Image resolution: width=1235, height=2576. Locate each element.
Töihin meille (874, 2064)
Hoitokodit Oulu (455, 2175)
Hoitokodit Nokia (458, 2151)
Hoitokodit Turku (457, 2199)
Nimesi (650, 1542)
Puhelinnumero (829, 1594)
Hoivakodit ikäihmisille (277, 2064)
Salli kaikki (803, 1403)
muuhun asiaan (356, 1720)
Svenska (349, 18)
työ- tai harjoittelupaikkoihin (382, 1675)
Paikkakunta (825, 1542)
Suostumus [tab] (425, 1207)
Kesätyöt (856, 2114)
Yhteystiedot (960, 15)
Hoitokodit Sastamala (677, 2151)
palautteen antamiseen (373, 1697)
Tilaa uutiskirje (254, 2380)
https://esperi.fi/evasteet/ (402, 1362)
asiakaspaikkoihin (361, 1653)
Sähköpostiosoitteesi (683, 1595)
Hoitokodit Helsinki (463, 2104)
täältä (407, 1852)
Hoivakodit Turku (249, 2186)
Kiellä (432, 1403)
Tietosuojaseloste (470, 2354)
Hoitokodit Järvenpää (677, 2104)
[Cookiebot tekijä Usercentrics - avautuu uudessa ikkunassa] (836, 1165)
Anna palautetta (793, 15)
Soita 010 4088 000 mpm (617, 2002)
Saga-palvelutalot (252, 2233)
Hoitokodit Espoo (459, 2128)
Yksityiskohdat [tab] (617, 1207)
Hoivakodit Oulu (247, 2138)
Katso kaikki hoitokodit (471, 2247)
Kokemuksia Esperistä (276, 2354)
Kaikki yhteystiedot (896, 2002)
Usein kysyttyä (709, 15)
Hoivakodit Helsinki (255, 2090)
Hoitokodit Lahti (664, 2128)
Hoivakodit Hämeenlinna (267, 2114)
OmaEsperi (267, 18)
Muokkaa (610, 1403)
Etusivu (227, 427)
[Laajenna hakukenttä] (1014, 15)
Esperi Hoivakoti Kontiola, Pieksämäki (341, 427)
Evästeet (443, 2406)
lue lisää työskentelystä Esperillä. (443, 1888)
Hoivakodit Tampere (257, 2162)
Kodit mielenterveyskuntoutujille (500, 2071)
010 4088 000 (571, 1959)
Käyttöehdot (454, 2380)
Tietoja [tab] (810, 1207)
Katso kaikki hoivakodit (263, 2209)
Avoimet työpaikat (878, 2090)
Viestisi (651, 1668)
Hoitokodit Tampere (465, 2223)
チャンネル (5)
====
* _Task item_
Your task is to restate all of the records above word for word.

* _Exercise answer_
Image resolution: width=1235, height=2576. Locate each element.
Töihin meille (874, 2064)
Hoitokodit Oulu (455, 2175)
Hoitokodit Nokia (458, 2151)
Hoitokodit Turku (457, 2199)
Nimesi (650, 1542)
Puhelinnumero (829, 1594)
Hoivakodit ikäihmisille (277, 2064)
Salli kaikki (803, 1403)
muuhun asiaan (356, 1720)
Svenska (349, 18)
työ- tai harjoittelupaikkoihin (382, 1675)
Paikkakunta (825, 1542)
Suostumus [tab] (425, 1207)
Kesätyöt (856, 2114)
Yhteystiedot (960, 15)
Hoitokodit Sastamala (677, 2151)
palautteen antamiseen (373, 1697)
Tilaa uutiskirje (254, 2380)
https://esperi.fi/evasteet/ (402, 1362)
asiakaspaikkoihin (361, 1653)
Sähköpostiosoitteesi (683, 1595)
Hoitokodit Helsinki (463, 2104)
täältä (407, 1852)
Hoivakodit Turku (249, 2186)
Kiellä (432, 1403)
Tietosuojaseloste (470, 2354)
Hoitokodit Järvenpää (677, 2104)
[Cookiebot tekijä Usercentrics - avautuu uudessa ikkunassa] (836, 1165)
Anna palautetta (793, 15)
Soita 010 4088 000 mpm (617, 2002)
Saga-palvelutalot (252, 2233)
Hoitokodit Espoo (459, 2128)
Yksityiskohdat [tab] (617, 1207)
Hoivakodit Oulu (247, 2138)
Katso kaikki hoitokodit (471, 2247)
Kokemuksia Esperistä (276, 2354)
Kaikki yhteystiedot (896, 2002)
Usein kysyttyä (709, 15)
Hoivakodit Helsinki (255, 2090)
Hoitokodit Lahti (664, 2128)
Hoivakodit Hämeenlinna (267, 2114)
OmaEsperi (267, 18)
Muokkaa (610, 1403)
Etusivu (227, 427)
[Laajenna hakukenttä] (1014, 15)
Esperi Hoivakoti Kontiola, Pieksämäki (341, 427)
Evästeet (443, 2406)
lue lisää työskentelystä Esperillä. (443, 1888)
Hoivakodit Tampere (257, 2162)
Kodit mielenterveyskuntoutujille (500, 2071)
010 4088 000 (571, 1959)
Käyttöehdot (454, 2380)
Tietoja [tab] (810, 1207)
Katso kaikki hoivakodit (263, 2209)
Avoimet työpaikat (878, 2090)
Viestisi (651, 1668)
Hoitokodit Tampere (465, 2223)
チャンネル (5)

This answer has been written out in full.